Simon was excited about Earth Day. He told me last night that it would be Earth Day tomorrow and that he was going to pick flowers. And apparently he did, as is evidenced in the awesome photo. He brought it home with him, and I’m not sure how/when they did it at school, but he brought it home, and it’s super pretty, I think. I’m framing it up and keeping it because it’s awesome.
That said, beyond that, this blog isn’t about Earth Day.
This is about what happens when things get cancelled at the last minute.
Today is Wednesday – the day that Simon normally goes horseback riding. He got home from school, we bundled him up in the car with a quick snack and some juice, and then we went to Sonic before horseback riding. (He is in a much better mood if he has dinner before he goes riding.)
It’s a long drive out there. About an hour if we’re lucky, an hour and a half if we’re not, and that’s when we’re using the tollway, which cuts down on time but costs extra. But it’s worth it.
Except that today, as we were eating our dinner at Sonic, my cell phone rang. I didn’t answer – it was a local number I didn’t recognize, and I don’t normally answer calls when I don’t know who it is.
Luckily, I checked it before we left Sonic.
It was SIRE, calling to let us know that because of some serious storms in area – storms that were producing hail and 70 mph winds – the lesson tonight would be cancelled.
She suggested we stay home and avoid the weather.
She obviously didn’t realize that we were about five minutes away.
So….how to handle the situation?
Simon is not good with change.
Simon is not good with it when something he wants is suddenly not his anymore.
Simon was really, really looking forward to seeing Kansas.
We went to SIRE. We let him use the bathroom, we showed him that it was starting to rain, and we were going to talk to the people there, but they were off, taking care of the horses. Instead, we explained to him, repeatedly, that the horses would be scared by the storms, and so there wouldn’t be a lesson tonight. We asked him if he wanted the horses to be scared, and he said no.
Then we left.
And he cried. He got upset. He was not a happy camper by any stretch of anyone’s imagination.
I told him it was okay to cry. It was okay to be upset. But he needed to get over it.
We took him “shopping” at some of the big box stores down the road. We wandered around, letting him get something for the drive and also giving ourselves a bit of a break before hitting rush hour traffic on the way home.
And next week, hopefully there will be horseback riding.
Let’s start with yesterday.
It was horseback riding time. And since SIRE will be part of a jousting event, his teacher decided to go ahead and have a jousting class. Because, you know, kids with swords on horses…what could possibly go wrong?

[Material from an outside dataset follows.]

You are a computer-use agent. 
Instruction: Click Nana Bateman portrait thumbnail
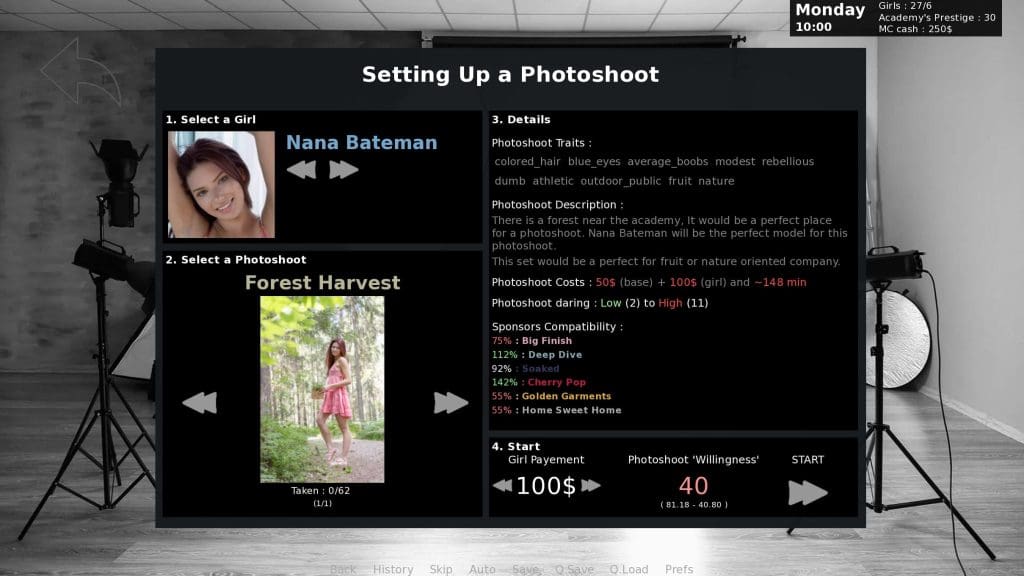tap(221, 184)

Okay, to be fair, nothing did. They were foam swords, and the kids got to remove rings with them and knock rings down and ride around and wave them. (The rules included not hitting the horses and not hitting their side riders. Pretty fair rules.)
Simon had a ball.
We were both exhausted. It’s about an hour drive each way, often more because of traffic. And it has been a long, long, long, long week.
But Simon loves it. He thinks it’s cool. He can tell you the name of his horse (Kansa) and what makes him walk (walk on) and what makes him trot (trot).

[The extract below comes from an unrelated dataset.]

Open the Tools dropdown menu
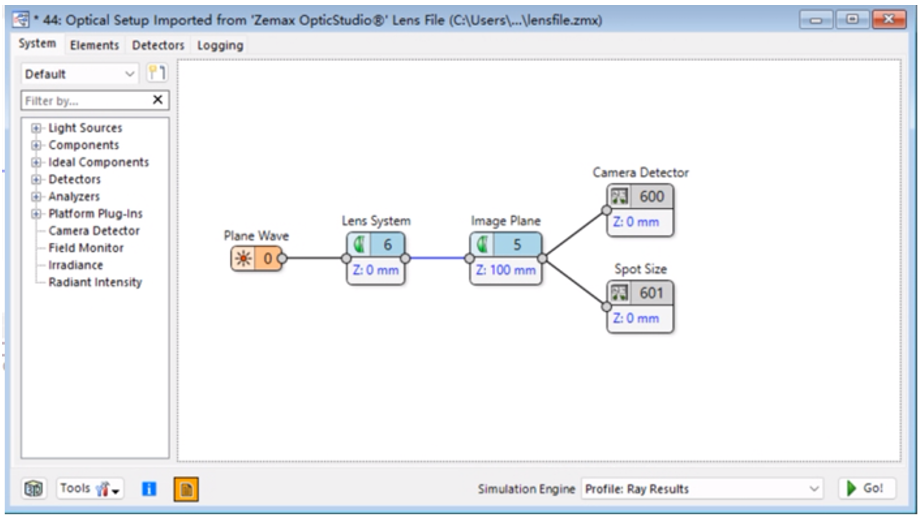This screenshot has height=521, width=921. (90, 489)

So we’ll be enrolling him in the summer classes. And in the fall classes. And in the spring classes next year, too. Because, well, it’s horses!
And then I crashed and burned after his lesson because my head was pounding, and when we stopped for dinner at Cracker Barrel, I foolishly sat where the sun could get at me. It speared my eye on and off for the whole meal, which is what brought the headache to full migraine status. Hence yesterday’s blog.
Now, today, he got off the bus, and the bus driver motioned to me.
Apparently, there had been a kid on the bus who had gotten upset over something – not specified by her – and the kid had been whining and crying and making noise at a really high pitch. The noises had been bothering Simon, and so she wanted me to know, in case he had a bad afternoon once he was home.
Well, he didn’t seem to be bothered by the kid on the bus. But he did read the flyer that came home from school, the one that said that there was a parent support meeting tonight.
“We go to the dance,” he told me.
“We go to the dance,” he told me, pointing to the flyer he read.
“It’s not a dance,” I pointed to it. “See? Parent Meeting.”
I think you get the picture. I’m really not sure why he decided that the flyer was for a dance. He kindly pointed my finger to the “Dickinson High School” and made me read it for him so that he could repeat it multiple times.
I finally got his mini-fit calmed down by sitting on the couch with him and by reassuring him that when there was a dance, we would let him know, and, yes, he could go to school tomorrow.
(And the parent meeting tonight was also good and successful, although a bit poorly attended, possibly due to all the lovely weather rumbling through tonight.)